SciencerIO / sciencer-toolkit

A smarter way to find articles.
MIT License
9 stars 1 forks source link

Fix results length to match `max_papers` #15

Closed PipzCorreiaz closed 2 years ago

PipzCorreiaz commented 2 years ago

We were assuming the results from the collect_by_terms were unique, which is not true if the collector finds repeated papers.

Instead of considering the length of the response data, we are now using the length of unique papers actually added to the resulting papers. This guarantees the number of results will always match the max_papers parameter.

ratuspro commented 2 years ago

Just to clarify, the requested changes apply to the provider, not the collector.

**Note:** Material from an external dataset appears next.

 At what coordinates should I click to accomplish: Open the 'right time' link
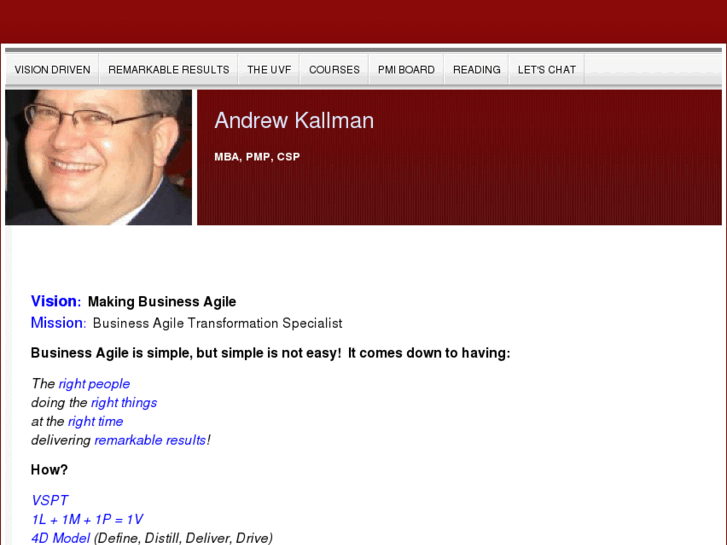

The returned list of papers from get_paper_by_terms does not have duplicates.

Also, the assumption that the response from /paper/search?query=... from the Semantic Scholar's API does not return repeated papers is valid.

I tested the API and never came across a situation it returned duplicates of the same paper. @PipzCorreiaz @RicardoEPRodrigues are you sure this actually happens?

ratuspro commented 2 years ago

Indeed the Semantic Scholar's API return duplicate results on /paper/search?query=.

During the process I also realized that there is another constraint to the search process that need to be taken into account (reported on #16). Should be handled in a different PR.